(INFORMATION SHOWN Opens)
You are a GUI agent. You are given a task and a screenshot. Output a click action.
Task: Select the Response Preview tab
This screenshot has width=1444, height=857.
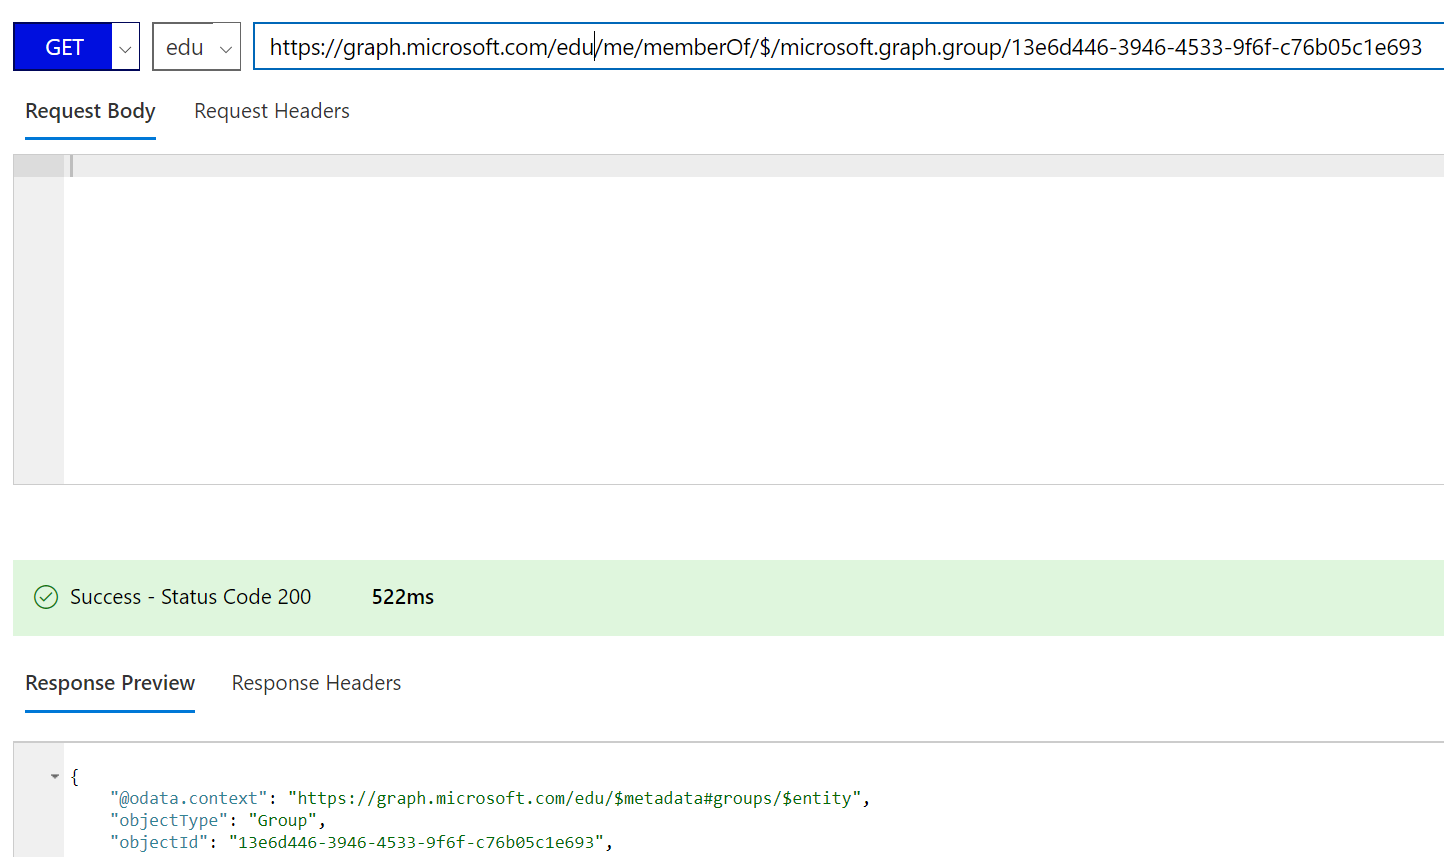[x=110, y=683]
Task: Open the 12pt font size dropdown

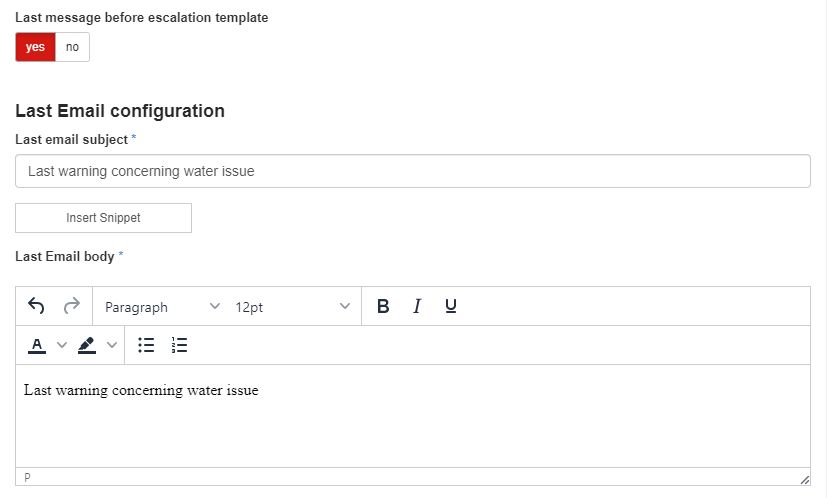Action: tap(292, 307)
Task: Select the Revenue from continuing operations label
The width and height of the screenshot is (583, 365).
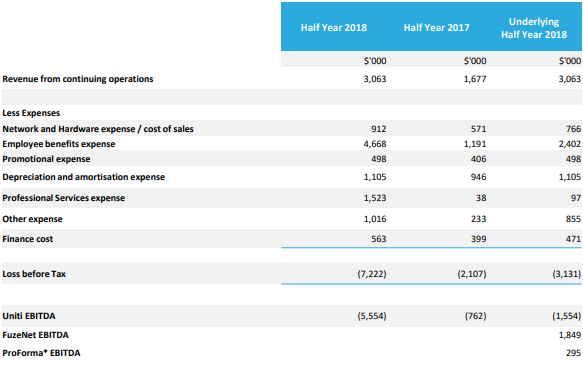Action: click(78, 79)
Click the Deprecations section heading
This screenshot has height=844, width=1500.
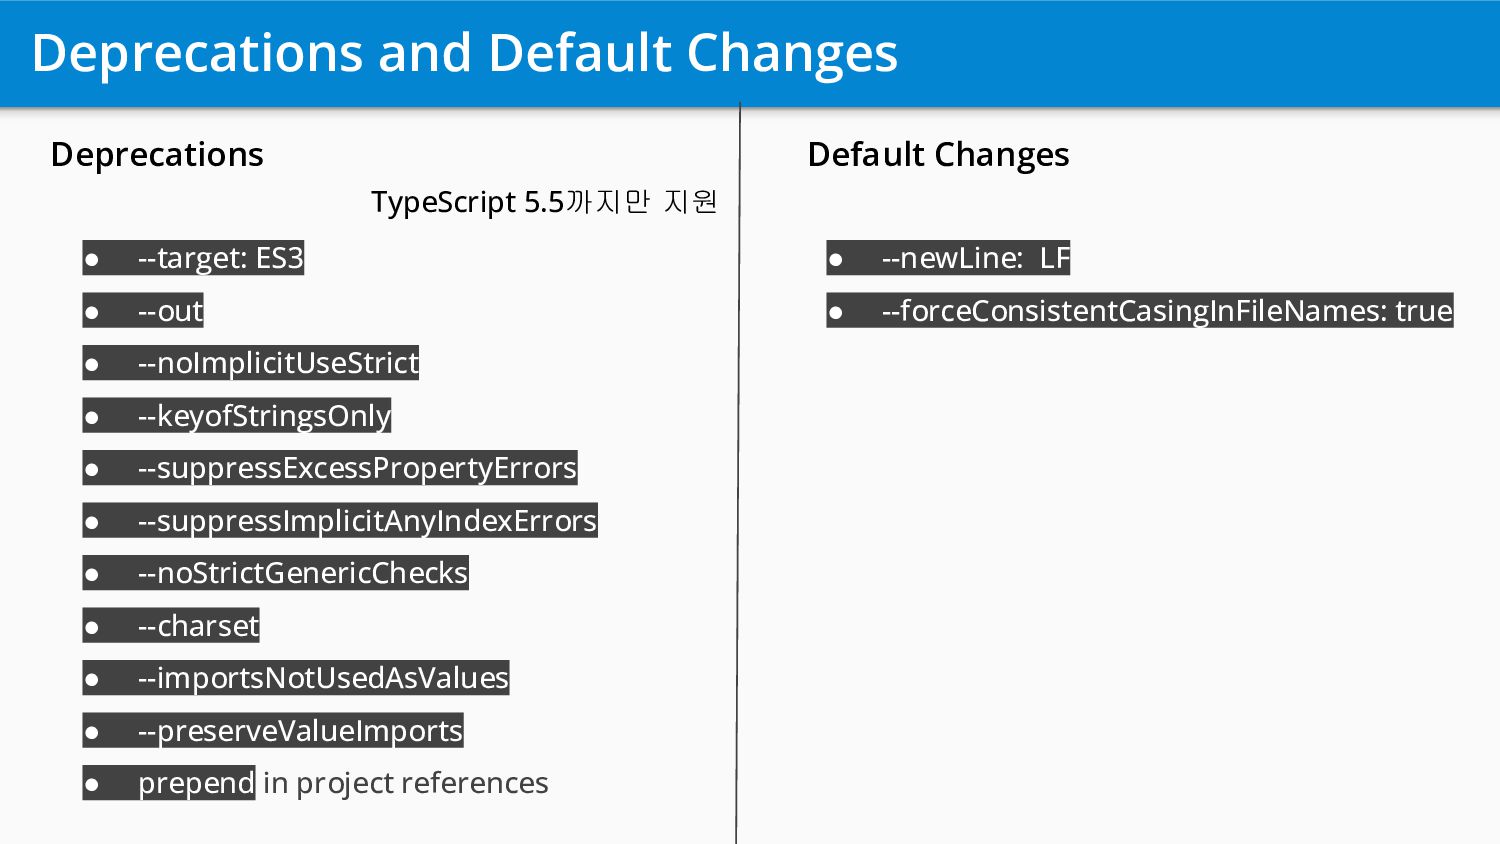coord(157,155)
(INFORMATION SHOWN Closes)
**PROMPT**
Print out the whole listing word for word. Leave the pictures out.

**EXERCISE RESULT**
You are a GUI agent. You are given a task and a screenshot. Output a click action.
Task: Select the Response Preview tab
This screenshot has width=1444, height=857.
[x=110, y=683]
Task: Open the 12pt font size dropdown

Action: tap(292, 307)
Task: Select the Revenue from continuing operations label
The width and height of the screenshot is (583, 365).
Action: click(78, 79)
Click the Deprecations section heading
This screenshot has height=844, width=1500.
coord(157,155)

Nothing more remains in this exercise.